ABOUT THIS EXERCISE:
Going through the lines below, tally those that include "agent", and give only the number.
----
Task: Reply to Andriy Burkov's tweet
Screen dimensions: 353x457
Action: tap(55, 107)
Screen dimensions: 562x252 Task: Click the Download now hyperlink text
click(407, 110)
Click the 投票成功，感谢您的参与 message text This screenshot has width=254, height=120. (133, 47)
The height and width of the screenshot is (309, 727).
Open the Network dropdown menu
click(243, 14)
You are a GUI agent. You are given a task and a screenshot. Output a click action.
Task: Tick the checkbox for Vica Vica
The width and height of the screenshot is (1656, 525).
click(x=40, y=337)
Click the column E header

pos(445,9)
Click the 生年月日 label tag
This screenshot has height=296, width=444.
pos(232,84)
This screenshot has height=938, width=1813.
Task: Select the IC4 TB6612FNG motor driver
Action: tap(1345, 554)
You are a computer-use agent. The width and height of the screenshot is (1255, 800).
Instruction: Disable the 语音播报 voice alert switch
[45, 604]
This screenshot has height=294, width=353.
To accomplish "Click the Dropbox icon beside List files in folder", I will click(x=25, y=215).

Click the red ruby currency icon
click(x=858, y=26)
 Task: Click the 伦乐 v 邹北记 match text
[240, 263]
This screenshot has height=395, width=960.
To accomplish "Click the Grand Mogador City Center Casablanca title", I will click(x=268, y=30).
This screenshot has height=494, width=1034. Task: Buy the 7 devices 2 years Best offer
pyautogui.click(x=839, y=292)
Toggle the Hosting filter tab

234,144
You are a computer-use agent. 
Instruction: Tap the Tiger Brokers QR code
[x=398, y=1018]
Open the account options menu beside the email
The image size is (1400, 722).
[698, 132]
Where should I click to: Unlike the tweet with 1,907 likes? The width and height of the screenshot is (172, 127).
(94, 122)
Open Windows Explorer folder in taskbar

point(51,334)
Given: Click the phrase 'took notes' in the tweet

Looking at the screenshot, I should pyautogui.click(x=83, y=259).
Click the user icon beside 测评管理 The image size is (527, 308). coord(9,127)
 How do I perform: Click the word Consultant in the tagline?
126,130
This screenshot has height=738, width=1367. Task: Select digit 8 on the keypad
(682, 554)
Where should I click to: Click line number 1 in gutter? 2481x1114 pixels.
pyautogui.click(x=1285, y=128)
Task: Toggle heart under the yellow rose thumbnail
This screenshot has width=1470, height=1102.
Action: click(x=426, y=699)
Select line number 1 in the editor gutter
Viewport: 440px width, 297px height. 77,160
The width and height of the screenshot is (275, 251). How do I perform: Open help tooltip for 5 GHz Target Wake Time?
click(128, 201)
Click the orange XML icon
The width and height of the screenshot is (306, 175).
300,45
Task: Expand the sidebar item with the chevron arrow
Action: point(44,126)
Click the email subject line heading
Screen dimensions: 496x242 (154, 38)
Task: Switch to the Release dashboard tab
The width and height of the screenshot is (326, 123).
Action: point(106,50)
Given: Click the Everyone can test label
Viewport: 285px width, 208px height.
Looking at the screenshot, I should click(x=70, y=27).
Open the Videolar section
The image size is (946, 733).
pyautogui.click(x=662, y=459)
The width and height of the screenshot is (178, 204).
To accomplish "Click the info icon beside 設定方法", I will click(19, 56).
----
EXERCISE RESPONSE:
3